Replaçons les citations dans leur contexte, qui est celui du texte très intéressant du Singapourien Kishore Mahbubani, publié dans le Financial Times du 20 août. Le texte est une critique violente de l’absence de sens stratégique de l’action occidentale (encore une fois, l’“Ouest” considéré comme un bloc, – vision qu’on peut et doit déplorer mais où les Européens ont au moins 120% de responsabilité). Cette absence de sens stratégique est perçue par l’auteur comme la cause principale de l’hostilité qu’il décèle contre l’action, ou plutôt contre la position occidentale dans la crise géorgienne et contre la position occidentale vis-à-vis de la Russie.
«The post cold-war era began on a note of western triumphalism, symbolised by Francis Fukuyama’s book, The End of History. The title was audacious but it captured the western zeitgeist. History had ended with the triumph of western civilisation. The rest of the world had no choice but to capitulate to the advance of the west.
»In Georgia, Russia has loudly declared that it will no longer capitulate to the west. After two decades of humiliation Russia has decided to snap back. Before long, other forces will do the same. As a result of its overwhelming power, the west has intruded into the geopolitical spaces of other dormant countries. They are no longer dormant, especially in Asia.
»Indeed, most of the world is bemused by western moralising on Georgia. America would not tolerate Russia intruding into its geopolitical sphere in Latin America.
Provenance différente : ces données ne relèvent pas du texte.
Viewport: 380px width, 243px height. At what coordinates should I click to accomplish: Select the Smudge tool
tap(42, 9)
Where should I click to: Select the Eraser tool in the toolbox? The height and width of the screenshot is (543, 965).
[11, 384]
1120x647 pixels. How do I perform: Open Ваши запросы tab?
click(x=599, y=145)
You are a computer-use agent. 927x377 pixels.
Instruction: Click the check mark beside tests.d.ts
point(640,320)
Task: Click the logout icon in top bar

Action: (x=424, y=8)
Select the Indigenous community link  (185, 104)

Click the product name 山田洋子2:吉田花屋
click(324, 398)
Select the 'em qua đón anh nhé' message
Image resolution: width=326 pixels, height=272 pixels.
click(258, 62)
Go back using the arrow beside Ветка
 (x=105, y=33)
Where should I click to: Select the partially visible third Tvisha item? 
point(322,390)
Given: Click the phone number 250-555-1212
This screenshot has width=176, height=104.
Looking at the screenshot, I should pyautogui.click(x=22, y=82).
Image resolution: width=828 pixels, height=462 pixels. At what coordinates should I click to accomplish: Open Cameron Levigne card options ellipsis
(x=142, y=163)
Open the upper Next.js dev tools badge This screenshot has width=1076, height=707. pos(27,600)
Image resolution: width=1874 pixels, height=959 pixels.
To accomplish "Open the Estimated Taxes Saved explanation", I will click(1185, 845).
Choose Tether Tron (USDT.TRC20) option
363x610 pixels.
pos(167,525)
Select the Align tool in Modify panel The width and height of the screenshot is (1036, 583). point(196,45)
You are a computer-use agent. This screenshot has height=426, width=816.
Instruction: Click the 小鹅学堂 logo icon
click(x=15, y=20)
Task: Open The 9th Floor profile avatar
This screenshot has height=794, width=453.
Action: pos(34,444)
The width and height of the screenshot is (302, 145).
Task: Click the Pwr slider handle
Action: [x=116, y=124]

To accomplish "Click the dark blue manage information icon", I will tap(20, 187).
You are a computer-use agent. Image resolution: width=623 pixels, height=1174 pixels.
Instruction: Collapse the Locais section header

Hence Latin Americans see American double standards clearly. So do all the Muslim commentaries that note that the US invaded Iraq illegally, too. Neither India nor China is moved to protest against Russia. It shows how isolated is the western view on Georgia: that the world should support the underdog, Georgia, against Russia. In reality, most support Russia against the bullying west. The gap between the western narrative and the rest of the world could not be greater.
»It is therefore critical for the west to learn the right lessons from Georgia. It needs to think strategically about the limited options it has. After the collapse of the Soviet Union, western thinkers assumed the west would never need to make geopolitical compromises. It could dictate terms. Now it must recognise reality. The combined western population in North America, the European Union and Australasia is 700m, about 10 per cent of the world’s population. The remaining 90 per cent have gone from being objects of world history to subjects. The Financial Times headline of August 18 2008 proclaimed: “West in united front over Georgia”. It should have read: “Rest of the world faults west on Georgia”. Why? A lack of strategic thinking.»
Il existe d’autres signes que l’isolement proclamé de la Russie par l’“Ouest” ne rencontre guère les réalités. Si l’on tient compte de la rencontre entre Medvedev et le roi de Jordanie en marge de l’exposition MVSV-2008 sur les armements terrestres qui a eu lieu à Moscou du 20 au 24 août (voir notre Bloc-Notes du jour), ce sont au moins trois chefs d’Etat ou de gouvernement de pays stratégiquement importants, dont deux d’habitude alignés sur l’Occident, qui ont rencontré le président russe sans être gênés le moins du monde par l’affaire géorgienne: le Premier ministre turc Erdogan, le président syrien Assad Junior et le roi de Jordanie.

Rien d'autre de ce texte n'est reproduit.